# 1890's Pope Pedals - What Size Wrench?



## Jesse McCauley (Jun 25, 2016)

I'm trying to determine what size this Allen style pedal axle is, I don't want to damage it using the wrong size, anyone have an idea or better yet an early wrench they would be willing to sell?

Thanks everyone!






Sent from my iPhone using Tapatalk


----------



## CrazyDave (Jun 25, 2016)

A set of allen wrenches are available CHEAP most anywhere.  You'll need others eventually, spring the $10-$20 and pick up a standard and metric set.  As for the knowing the size of that, sorry. I do not.


----------



## Jesse McCauley (Jun 25, 2016)

I have standard and metric in the general sizes sold in the sets and on various small hand key sets. 
This is a distinct, oversized, 19th century, potentially pre standardization Allen head?


----------



## CrazyDave (Jun 25, 2016)

oh, never heard of such a thing sorry for my ignorance and good luck!


----------



## Jesse McCauley (Jun 25, 2016)

All goooood, I'm hopeful I can find some old pope branded wrench somewhere, I don't want to strip it and I'm itching to clean these pedals up 


Sent from my iPhone using Tapatalk


----------



## TR6SC (Jun 25, 2016)

Hey Jesse, Google "Oddball Allen Wrench Size." What is the size of the Allen? You should be able to find something. If not, modify an Allen that is oversize.  A table saw with a sandpaper blade can get pretty precise. You can keep your angles exact by tilting the blade. This is one way. Keep things wet to maintain the temper. If you don't need to grind much, it should go easy! Famous last words.


----------



## Jesse McCauley (Jun 28, 2016)

Soooo update, I think this is a 9mm hex head....if you know your allen sets you know that is not a standard size offered. 
Anyone happen to have an old 9mm wrench hidden away?

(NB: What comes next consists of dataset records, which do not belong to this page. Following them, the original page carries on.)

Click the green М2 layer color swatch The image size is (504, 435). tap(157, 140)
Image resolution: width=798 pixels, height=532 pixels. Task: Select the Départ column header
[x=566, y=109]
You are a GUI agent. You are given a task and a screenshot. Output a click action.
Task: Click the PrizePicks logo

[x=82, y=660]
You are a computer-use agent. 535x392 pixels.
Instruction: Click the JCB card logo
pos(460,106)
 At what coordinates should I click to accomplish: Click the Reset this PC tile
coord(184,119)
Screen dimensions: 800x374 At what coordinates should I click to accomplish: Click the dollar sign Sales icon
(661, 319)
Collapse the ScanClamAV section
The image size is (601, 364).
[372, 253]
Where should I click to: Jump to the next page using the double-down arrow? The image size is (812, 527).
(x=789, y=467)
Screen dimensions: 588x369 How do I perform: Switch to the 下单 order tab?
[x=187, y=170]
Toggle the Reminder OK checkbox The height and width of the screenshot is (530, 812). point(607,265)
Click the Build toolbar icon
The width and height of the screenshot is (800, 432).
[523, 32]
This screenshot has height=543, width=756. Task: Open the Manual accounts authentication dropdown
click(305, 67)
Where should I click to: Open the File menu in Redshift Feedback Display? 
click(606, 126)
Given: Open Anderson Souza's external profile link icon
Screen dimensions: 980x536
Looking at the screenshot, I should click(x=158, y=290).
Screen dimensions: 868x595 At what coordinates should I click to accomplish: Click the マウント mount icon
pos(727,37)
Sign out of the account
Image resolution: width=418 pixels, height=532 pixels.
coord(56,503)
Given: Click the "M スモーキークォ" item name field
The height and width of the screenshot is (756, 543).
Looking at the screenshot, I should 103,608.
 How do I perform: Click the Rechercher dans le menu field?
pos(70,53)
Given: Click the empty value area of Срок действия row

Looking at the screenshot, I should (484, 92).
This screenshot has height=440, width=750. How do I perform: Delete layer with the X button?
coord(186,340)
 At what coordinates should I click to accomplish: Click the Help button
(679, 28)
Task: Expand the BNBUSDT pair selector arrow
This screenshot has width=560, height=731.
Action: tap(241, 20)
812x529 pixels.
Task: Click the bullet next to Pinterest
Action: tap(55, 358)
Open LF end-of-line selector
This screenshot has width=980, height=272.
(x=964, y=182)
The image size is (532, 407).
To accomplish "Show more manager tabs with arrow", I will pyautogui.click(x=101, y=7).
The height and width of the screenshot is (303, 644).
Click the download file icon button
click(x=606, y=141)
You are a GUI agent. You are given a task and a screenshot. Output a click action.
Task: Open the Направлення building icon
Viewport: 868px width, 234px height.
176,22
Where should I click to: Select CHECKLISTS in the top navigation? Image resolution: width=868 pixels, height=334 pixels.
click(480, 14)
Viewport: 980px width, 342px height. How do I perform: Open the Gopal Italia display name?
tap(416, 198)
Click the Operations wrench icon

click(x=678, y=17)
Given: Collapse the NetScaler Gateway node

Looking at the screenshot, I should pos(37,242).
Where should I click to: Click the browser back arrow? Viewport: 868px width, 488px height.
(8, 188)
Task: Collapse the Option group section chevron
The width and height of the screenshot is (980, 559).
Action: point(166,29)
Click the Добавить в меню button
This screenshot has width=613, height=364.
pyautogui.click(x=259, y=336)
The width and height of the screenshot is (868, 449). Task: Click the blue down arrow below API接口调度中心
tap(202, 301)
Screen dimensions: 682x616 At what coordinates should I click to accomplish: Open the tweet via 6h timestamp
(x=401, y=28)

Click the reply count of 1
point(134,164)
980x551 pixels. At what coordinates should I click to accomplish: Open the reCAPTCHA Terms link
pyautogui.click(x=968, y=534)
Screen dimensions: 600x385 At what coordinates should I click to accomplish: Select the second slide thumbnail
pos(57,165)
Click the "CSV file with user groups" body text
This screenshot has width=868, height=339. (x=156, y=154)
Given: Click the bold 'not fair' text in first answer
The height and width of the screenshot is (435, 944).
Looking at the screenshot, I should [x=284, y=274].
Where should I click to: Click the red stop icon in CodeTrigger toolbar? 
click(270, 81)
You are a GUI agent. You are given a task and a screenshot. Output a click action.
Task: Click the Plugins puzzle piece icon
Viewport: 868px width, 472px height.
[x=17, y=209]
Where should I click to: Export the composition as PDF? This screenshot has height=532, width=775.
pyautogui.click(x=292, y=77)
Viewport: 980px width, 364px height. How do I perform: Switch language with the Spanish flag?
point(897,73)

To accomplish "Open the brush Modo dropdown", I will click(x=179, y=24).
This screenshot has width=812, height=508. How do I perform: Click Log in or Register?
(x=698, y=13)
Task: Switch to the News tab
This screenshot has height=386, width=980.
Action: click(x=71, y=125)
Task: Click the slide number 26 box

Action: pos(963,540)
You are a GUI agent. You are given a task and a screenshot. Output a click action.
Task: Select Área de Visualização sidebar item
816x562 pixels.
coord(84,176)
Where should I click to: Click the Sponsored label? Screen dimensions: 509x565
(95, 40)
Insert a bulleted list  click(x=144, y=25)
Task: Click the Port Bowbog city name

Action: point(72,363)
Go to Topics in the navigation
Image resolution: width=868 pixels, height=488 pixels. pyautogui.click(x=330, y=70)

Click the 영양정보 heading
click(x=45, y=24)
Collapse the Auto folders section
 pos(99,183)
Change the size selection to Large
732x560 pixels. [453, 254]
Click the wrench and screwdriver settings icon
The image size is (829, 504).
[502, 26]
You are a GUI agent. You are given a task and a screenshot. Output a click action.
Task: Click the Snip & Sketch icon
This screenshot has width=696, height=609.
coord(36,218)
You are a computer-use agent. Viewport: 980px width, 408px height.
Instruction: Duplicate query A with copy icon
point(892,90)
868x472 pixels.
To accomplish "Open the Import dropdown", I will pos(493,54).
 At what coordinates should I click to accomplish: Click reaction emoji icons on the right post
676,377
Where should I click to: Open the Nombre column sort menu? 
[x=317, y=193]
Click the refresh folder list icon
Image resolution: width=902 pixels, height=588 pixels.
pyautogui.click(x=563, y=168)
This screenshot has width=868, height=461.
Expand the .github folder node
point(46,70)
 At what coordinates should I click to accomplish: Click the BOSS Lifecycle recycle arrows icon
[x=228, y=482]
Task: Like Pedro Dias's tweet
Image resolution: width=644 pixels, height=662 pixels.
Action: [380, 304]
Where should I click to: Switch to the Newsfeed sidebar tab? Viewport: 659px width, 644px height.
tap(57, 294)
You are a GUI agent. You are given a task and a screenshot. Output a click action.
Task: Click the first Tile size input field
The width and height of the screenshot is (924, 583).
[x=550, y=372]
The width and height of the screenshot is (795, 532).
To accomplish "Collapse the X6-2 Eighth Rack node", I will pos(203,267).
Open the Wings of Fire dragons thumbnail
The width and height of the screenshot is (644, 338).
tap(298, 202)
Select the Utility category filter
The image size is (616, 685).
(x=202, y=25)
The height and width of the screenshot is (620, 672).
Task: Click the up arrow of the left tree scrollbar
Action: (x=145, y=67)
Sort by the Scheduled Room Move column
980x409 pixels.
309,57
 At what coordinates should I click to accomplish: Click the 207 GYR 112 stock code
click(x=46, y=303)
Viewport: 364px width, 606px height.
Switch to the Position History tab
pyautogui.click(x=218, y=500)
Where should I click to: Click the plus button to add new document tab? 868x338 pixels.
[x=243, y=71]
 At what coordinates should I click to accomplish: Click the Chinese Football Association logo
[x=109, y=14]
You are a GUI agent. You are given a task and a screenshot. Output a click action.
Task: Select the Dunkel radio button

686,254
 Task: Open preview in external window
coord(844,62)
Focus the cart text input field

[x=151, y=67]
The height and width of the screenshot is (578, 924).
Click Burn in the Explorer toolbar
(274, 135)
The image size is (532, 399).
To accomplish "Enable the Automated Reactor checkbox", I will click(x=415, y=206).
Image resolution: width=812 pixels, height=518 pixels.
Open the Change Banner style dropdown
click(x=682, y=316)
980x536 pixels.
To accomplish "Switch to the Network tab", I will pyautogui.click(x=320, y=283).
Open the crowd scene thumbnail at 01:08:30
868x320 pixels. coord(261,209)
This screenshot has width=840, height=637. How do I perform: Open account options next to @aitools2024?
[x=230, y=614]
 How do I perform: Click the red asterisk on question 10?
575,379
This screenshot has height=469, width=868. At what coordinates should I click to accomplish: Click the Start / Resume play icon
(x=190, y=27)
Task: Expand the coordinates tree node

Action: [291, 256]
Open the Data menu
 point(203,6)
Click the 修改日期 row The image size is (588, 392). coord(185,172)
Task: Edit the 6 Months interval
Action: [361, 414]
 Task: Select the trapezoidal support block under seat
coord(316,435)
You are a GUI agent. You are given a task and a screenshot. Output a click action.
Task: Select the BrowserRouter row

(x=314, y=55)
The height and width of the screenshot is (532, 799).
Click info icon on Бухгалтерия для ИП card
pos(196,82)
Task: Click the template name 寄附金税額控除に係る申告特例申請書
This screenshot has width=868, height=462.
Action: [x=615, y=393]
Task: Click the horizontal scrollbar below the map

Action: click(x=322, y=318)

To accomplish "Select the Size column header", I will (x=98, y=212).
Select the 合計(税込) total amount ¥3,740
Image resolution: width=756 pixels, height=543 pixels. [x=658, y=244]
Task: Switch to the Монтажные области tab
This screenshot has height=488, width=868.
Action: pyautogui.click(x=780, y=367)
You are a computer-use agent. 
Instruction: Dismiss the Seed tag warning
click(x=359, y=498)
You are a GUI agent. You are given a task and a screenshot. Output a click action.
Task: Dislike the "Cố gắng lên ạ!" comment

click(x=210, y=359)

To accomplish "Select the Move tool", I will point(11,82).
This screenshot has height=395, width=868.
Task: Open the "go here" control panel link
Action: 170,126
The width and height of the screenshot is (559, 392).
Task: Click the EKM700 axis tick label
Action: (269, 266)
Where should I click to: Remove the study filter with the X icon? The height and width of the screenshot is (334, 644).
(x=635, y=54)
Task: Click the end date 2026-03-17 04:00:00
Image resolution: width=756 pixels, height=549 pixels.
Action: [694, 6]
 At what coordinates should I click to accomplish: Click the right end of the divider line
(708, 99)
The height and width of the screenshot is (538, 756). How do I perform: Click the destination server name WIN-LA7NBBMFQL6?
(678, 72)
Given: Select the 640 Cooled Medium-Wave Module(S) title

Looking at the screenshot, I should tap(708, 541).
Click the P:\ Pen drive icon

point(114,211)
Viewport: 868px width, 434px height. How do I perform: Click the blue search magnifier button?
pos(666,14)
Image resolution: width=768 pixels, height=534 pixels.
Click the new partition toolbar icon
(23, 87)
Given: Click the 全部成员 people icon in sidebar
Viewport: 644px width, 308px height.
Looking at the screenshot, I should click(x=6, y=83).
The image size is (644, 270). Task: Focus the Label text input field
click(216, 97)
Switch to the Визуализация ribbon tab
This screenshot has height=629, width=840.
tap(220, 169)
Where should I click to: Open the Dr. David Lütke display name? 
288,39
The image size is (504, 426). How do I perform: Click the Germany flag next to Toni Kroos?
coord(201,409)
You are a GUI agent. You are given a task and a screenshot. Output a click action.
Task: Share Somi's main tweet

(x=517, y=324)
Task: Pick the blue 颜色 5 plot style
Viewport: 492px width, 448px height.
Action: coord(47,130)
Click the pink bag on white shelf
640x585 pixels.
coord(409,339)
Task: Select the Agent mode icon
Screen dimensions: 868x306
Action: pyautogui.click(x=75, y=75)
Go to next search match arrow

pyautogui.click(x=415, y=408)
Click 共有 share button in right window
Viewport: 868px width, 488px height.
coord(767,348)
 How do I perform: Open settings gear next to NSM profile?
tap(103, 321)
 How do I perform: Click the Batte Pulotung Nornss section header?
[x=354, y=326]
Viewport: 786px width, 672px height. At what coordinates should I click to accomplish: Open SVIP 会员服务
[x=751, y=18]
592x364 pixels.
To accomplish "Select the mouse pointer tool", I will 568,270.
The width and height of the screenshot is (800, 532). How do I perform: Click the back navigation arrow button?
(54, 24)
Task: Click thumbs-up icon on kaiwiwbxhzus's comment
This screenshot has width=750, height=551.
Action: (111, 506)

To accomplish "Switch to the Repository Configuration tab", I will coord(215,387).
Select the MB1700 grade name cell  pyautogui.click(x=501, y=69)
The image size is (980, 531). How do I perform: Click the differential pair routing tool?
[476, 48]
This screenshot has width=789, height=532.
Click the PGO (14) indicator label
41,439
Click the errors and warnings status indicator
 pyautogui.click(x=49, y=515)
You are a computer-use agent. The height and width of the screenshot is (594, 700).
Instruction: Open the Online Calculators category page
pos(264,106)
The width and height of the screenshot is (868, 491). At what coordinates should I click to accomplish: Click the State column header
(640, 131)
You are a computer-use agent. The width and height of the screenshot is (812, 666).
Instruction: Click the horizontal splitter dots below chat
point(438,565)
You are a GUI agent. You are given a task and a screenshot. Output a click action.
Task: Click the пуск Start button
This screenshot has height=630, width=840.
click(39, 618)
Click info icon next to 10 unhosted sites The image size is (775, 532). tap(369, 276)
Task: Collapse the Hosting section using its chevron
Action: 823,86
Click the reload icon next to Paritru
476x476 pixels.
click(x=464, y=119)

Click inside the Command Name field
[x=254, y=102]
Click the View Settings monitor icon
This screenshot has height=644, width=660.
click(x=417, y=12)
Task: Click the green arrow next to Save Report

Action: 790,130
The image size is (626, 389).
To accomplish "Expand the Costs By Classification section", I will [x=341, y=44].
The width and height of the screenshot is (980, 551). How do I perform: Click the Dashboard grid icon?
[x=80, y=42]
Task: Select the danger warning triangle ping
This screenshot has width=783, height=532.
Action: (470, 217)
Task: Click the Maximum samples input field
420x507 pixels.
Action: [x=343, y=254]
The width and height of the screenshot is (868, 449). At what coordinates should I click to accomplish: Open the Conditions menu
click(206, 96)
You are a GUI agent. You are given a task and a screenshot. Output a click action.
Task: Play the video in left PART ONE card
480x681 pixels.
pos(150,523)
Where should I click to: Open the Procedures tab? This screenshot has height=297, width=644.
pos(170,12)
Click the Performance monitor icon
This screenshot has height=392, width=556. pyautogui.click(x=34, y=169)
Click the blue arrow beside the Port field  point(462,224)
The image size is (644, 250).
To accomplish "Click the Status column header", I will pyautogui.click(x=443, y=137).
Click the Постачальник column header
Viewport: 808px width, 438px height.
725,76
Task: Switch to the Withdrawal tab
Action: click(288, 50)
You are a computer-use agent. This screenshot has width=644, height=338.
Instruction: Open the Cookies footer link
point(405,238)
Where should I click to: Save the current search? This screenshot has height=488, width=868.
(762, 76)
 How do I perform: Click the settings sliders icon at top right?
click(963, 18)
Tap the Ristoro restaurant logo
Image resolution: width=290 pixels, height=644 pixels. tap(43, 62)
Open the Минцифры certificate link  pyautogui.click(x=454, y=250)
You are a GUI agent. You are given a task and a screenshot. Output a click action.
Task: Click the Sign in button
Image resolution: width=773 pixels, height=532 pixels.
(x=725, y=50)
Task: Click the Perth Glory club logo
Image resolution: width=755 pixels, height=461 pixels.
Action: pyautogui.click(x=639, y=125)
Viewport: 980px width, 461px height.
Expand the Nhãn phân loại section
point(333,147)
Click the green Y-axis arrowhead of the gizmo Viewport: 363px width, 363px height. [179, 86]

Sent from my iPhone using Tapatalk


----------



## CrazyDave (Jun 28, 2016)

http://www.ebay.com/itm/like/182126350149?lpid=82&chn=ps&ul_noapp=true
$5


----------



## Jesse McCauley (Jun 28, 2016)

I was just cruising some of the online options. I'm a little worried about some of the obvious errors and misrepresented products I'm seeing but I'll risk the 2.50 for a seemingly bastard child hex wrench, thanks though Dave 


Sent from my iPhone using Tapatalk


----------



## highwheel431 (Jun 28, 2016)

I don't think anyone in the US in the 1890's would be using metric anything. Not knowing what size you actually measured, the closest English size to 9mm(.354") would be 11/32"(.344").  So a 9mm might be too big.


----------



## XBPete (Jun 28, 2016)

I would consider the old Wentworth sizes as a possibility,,,,

Some of the older cars had the misfortune of requiring that set of wrenches and allens to service... just a thought from an  old wrench twister


----------



## bikejunk (Jun 28, 2016)

wentworth is the thread not the head     no I agree with above it is just a non standard size you can get a comprehensive wrench set from kline tools we have every jump in metric and sae they are avalable...


----------



## catfish (Jun 28, 2016)




----------



## CrazyDave (Jun 28, 2016)

bikejunk said:


> wentworth is the thread not the head     no I agree with above it is just a non standard size you can get a comprehensive wrench set from kline tools we have every jump in metric and sae they are avalable...



COuld you link me to the wentworth you speak of?  I think here listed you may find what you seek OP. 
https://en.wikipedia.org/wiki/British_Standard_Whitworth

or more precisely https://en.wikipedia.org/wiki/British_Standard_Cycle

Perhaps not but sounds like it fits to me.


----------



## Jesse McCauley (Jun 28, 2016)

Lots of good points, particularly that metric in the 1890's US is out of sync, the search continues then...11/32 it is? 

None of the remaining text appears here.